I would say Groovious,

He changed guitar playing by making it sound awful. :rockon2:

Sorry I couldn't resist lol


----------



## greco (Jul 15, 2007)

Groovious said:


> I would say Groovious,
> 
> He changed guitar playing by making it sound awful. :rockon2:
> 
> Sorry I couldn't resist lol


Well done!....LOL

This could lead to another VERY long list

Dave


----------



## guitarman2 (Aug 25, 2006)

tudge said:


> I need a guitarist who has changed the way guitar is played, and 3 reasons how/why he/she did it.


Jeff Healey. As far as I know he's the only one that played it that way. I'm not saying he's the first. But as far as I know he was. Someone correct me if I'm wrong.
I don't know about 3 reasons but one obvious reason was he played it in his lap. Seemed to give him an advantage being able to use the thumb on his left hand alot more actively.


----------



## devnulljp (Mar 18, 2008)

Paul said:


> Lenny Breau as an "also ran"????????? There are no wrong answers to the original question, but duuuuuuude, that is the wrong adjective(s) for Lenny Breau.:smile:


I know, bad choice of words - but just in comparison to Hendrix and Segovia. There's not a player mentioned in this entire thread that's really an "also ran" -- (well, maybe Groovious but I haven't heard him play )
Our homework-dodging young friend could pick any name from this list and build a life's work around cataloguing their contributions to guitar playing and to music in general...including Lenny.


----------



## rebeldog (Dec 24, 2008)

tudge said:


> I need a guitarist who has changed the way guitar is played, and 3 reasons how/why he/she did it.
> 
> I was thinking Bo Diddley but all I could find was his Bo Diddley beat.
> 
> Thanks!


what about leo fender who apparently invented the solid body electric guitar


----------



## ccuwan (Jul 9, 2008)

rebeldog said:


> what about leo fender


Good Answer but my vote is for Robert Johnson


----------



## devnulljp (Mar 18, 2008)

rebeldog said:


> what about leo fender who apparently invented the solid body electric guitar


He wasn't a player though. And isn't there some debate as to just who actually invented the (solid body) electric guitar: Adolph Rickenbacher, Les Paul, and Leo Fender are the names I've heard most often.
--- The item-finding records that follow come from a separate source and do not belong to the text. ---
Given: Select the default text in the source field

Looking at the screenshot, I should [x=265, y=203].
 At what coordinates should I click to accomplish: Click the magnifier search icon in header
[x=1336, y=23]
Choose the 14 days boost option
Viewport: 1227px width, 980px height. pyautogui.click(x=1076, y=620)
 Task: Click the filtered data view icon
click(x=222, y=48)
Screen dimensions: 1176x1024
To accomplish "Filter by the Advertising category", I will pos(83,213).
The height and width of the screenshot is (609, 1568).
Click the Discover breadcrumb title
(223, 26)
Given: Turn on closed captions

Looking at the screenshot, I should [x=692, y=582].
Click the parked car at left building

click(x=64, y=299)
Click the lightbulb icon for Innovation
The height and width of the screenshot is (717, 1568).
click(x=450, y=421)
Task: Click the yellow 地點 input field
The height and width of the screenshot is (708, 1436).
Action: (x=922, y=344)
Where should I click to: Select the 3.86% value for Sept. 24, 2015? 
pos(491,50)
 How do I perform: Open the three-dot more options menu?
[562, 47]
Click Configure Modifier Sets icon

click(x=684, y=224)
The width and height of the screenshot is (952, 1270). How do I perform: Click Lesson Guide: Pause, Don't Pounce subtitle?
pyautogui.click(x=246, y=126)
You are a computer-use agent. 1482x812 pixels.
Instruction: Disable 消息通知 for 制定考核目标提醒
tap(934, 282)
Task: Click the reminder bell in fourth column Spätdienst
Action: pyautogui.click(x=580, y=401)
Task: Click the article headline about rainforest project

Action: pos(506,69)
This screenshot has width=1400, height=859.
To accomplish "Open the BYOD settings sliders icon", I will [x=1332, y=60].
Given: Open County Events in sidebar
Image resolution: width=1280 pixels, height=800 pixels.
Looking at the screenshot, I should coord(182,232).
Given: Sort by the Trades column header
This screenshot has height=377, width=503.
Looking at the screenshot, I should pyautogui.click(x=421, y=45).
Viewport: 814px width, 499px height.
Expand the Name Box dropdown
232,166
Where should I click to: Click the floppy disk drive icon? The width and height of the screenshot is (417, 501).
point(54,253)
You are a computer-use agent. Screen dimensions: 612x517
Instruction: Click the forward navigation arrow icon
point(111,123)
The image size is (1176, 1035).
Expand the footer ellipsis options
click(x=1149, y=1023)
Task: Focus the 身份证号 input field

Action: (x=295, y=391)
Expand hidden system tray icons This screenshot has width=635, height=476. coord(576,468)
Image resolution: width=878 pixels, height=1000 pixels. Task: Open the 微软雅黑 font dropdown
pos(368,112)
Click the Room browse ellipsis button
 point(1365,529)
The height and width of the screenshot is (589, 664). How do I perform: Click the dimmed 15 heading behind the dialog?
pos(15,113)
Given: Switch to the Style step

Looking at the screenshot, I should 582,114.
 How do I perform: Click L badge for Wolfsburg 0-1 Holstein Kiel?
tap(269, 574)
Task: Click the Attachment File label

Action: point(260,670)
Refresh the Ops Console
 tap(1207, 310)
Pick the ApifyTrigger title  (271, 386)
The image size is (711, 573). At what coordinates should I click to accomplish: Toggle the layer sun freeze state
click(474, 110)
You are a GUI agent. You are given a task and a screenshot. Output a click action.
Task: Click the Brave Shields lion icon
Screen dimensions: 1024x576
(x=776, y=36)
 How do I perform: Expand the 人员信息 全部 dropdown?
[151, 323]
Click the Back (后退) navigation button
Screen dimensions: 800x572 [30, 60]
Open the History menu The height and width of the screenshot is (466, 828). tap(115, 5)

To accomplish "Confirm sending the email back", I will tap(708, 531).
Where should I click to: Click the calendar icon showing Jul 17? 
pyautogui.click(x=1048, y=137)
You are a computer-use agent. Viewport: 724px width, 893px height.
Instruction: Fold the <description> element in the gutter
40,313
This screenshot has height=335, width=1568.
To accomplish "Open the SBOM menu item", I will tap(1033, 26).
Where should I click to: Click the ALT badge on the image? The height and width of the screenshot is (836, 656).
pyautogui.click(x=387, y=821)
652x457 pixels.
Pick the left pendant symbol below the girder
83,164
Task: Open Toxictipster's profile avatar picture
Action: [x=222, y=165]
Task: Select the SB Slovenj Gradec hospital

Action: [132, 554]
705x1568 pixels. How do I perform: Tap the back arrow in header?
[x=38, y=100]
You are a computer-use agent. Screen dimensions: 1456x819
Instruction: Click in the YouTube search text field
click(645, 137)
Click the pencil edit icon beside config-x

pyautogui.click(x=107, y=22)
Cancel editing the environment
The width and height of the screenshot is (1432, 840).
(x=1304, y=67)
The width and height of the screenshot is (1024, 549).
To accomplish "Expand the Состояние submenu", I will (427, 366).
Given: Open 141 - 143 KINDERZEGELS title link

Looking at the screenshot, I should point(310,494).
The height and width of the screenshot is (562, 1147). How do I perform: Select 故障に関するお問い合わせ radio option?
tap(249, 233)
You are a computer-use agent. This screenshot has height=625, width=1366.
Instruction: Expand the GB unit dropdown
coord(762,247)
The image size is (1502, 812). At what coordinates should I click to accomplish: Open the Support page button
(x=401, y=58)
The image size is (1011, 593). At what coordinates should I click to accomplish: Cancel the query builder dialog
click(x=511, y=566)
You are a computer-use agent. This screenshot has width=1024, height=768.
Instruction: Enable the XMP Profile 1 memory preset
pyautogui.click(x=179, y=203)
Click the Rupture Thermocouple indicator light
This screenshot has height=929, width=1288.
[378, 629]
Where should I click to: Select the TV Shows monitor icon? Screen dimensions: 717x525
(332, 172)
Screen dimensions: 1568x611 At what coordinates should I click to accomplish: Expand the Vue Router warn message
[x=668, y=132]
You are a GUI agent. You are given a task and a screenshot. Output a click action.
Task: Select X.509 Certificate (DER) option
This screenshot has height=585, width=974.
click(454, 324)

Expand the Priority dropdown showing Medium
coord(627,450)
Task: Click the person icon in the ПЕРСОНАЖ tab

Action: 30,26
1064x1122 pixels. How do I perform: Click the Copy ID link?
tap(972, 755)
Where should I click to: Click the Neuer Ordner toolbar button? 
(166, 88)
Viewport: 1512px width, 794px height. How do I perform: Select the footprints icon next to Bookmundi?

Leo certainly made it to market first though...


----------



## guitarman2 (Aug 25, 2006)

devnulljp said:


> He wasn't a player though. And isn't there some debate as to just who actually invented the (solid body) electric guitar: Adolph Rickenbacher, Les Paul, and Leo Fender are the names I've heard most often. Leo certainly made it to market first though...


I don't think the claim is that he invented the first solid body electric but that he was the first to mass produce it. 
Although not a noted guitar player, he did play them. I imagine it would be pretty tough to decided you wanted to build them with no knowledge of playing them.

http://www.musicianguide.com/biographies/1608000928/Leo-Fender.html


----------



## rebeldog (Dec 24, 2008)

devnulljp said:


> He wasn't a player though. And isn't there some debate as to just who actually invented the (solid body) electric guitar: Adolph Rickenbacher, Les Paul, and Leo Fender are the names I've heard most often. Leo certainly made it to market first though...


don't know if he was much of a player or not but I would say he did change the way guitar is played (you would think he played some)


----------